Sent from my POCO F2 Pro using Tapatalk


----------



## Spongebob (8/12/20)

Muchis said:


> Do you perhaps mean the lost vape Thelma or the smok thalli s?
> 
> Sent from my POCO F2 Pro using Tapatalk


Thanks, corrected 

Sent from my SM-T725 using Tapatalk


----------



## Stranger (10/12/20)

Have a look at this too, might suit you

https://www.vapeking.co.za/rincoe-manto-max-228w-triple-system-pod-kit.html

Reactions: Like 1


----------



## KarlDP (10/12/20)

I'm using the Thelema currently and very happy with it.. 

Look at this review from @Timwis https://www.ecigssa.co.za/lost-vape-thelema-pod-mod-kit-review.t69400/#post-884428


----------



## SmokeyJoe (10/12/20)

Im not a fan of Smok and steer clear of the brand


----------



## Spongebob (10/12/20)

Stranger said:


> Have a look at this too, might suit you
> 
> https://www.vapeking.co.za/rincoe-manto-max-228w-triple-system-pod-kit.html


Thanks buddy but not a fan of dual battery? The lighter the better

Sent from my SM-T725 using Tapatalk


----------



## Spongebob (10/12/20)

KarlDP said:


> I'm using the Thelema currently and very happy with it..
> 
> Look at this review from @Timwis https://www.ecigssa.co.za/lost-vape-thelema-pod-mod-kit-review.t69400/#post-884428


For some reason i dislike the user interface of lost vape products?

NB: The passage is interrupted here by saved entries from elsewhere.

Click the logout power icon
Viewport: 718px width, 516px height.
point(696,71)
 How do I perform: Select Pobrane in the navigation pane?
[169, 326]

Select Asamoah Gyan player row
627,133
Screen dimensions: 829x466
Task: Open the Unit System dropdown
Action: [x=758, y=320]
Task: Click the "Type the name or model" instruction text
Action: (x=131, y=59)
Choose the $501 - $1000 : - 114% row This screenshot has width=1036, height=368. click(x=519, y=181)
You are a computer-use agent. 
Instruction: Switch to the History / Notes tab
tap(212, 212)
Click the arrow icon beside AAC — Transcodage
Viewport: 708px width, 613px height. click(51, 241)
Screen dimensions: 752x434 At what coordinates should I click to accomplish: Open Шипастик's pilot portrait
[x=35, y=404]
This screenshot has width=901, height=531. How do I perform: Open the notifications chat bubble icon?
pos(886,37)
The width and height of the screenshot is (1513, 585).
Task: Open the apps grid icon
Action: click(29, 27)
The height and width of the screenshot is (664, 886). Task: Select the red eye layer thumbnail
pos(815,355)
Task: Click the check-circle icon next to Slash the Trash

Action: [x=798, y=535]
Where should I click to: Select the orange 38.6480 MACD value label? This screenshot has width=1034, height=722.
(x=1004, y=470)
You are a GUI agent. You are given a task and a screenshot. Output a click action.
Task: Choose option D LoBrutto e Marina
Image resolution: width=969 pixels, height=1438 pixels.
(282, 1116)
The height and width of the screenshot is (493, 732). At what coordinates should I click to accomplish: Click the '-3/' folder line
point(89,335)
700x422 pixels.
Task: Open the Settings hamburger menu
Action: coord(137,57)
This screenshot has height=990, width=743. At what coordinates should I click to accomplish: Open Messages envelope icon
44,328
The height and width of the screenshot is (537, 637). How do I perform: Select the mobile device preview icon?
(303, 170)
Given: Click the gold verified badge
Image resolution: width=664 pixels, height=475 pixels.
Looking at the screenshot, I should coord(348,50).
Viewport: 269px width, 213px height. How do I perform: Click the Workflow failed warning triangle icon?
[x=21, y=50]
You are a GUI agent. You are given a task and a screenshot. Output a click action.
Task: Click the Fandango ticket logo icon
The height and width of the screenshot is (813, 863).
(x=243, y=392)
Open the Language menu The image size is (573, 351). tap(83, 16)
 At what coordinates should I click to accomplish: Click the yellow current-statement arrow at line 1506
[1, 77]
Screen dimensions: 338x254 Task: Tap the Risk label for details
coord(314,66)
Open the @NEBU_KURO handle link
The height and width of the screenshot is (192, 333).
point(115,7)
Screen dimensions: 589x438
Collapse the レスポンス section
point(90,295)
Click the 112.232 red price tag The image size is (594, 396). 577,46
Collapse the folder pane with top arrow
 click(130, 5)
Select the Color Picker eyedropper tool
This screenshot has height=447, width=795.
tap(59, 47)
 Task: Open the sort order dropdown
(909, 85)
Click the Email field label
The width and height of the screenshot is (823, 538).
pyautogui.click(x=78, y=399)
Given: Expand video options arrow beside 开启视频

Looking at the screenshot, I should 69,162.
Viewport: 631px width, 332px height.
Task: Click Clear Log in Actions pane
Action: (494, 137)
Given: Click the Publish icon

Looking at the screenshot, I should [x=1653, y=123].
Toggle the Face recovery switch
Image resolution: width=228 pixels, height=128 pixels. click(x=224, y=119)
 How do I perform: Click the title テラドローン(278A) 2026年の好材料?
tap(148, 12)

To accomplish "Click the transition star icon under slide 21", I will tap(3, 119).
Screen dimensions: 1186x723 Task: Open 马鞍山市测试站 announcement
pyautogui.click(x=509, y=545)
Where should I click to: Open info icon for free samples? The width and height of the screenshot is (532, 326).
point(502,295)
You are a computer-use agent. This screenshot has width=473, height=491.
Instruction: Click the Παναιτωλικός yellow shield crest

Seems so overly simplistic? That's about all that put me off from ordering it? 

Sent from my SM-T725 using Tapatalk


----------



## Spongebob (10/12/20)

SmokeyJoe said:


> Im not a fan of Smok and steer clear of the brand


Me too, but the scar p3 caught my eye  and in the interim I have ordered the innokon kroma z 

Sent from my SM-T725 using Tapatalk


----------



## adriaanh (10/12/20)

We're you ordering the Kroma Z from?


----------



## Spongebob (10/12/20)

Custom cloudz were the only one's with stock 

Sent from my SM-T725 using Tapatalk

Reactions: Like 1


----------



## Spongebob (10/12/20)

adriaanh said:


> We're you ordering the Kroma Z from?


Apologies should have tagged you 

Sent from my SM-T725 using Tapatalk

Reactions: Thanks 1


----------



## Jengz (10/12/20)

Spongebob said:


> Custom cloudz were the only one's with stock
> 
> Sent from my SM-T725 using Tapatalk


Im also so keen to order but the problem I'm having is who am i gonna get my coils from, thats the biggest issue with commercial coils, do you know if the device supports other coils?


----------



## Spongebob (10/12/20)

Jengz said:


> Im also so keen to order but the problem I'm having is who am i gonna get my coils from, thats the biggest issue with commercial coils, do you know if the device supports other coils?


Yeah i really like the look of it and they stock coils as well  over the seas there is already a 510 adapter and rba as well, so should be landing here soon 

Sent from my SM-T725 using Tapatalk


----------



## Spongebob (10/12/20)

It seems they will soon run out of stock  luckily mine and extra coils should reach me tomorrow 

Sent from my SM-T725 using Tapatalk


----------



## Jengz (10/12/20)

Spongebob said:


> Yeah i really like the look of it and they stock coils as well  over the seas there is already a 510 adapter and rba as well, so should be landing here soon
> 
> Sent from my SM-T725 using Tapatalk


But they only have the 0.3 ohm coils in stock, I'm in need of mtl goodness


----------



## Spongebob (10/12/20)

Jengz said:


> But they only have the 0.3 ohm coils in stock, I'm in need of mtl goodness


If I remember correctly you get mtl in the initial pack? 

Sent from my SM-T725 using Tapatalk


----------



## Spongebob (10/12/20)

Word to the wise, the scar uses normal rpm coils 

Sent from my SM-T725 using Tapatalk


----------



## Spongebob (16/12/20)

Jengz said:


> But they only have the 0.3 ohm coils in stock, I'm in need of mtl goodness


Just noticed now, the Z coils are actually the same as the Zlide, Zenith coils  just renamed the vape guy had but sold out

Sent from my LYA-L09 using Tapatalk

Reactions: Informative 1


----------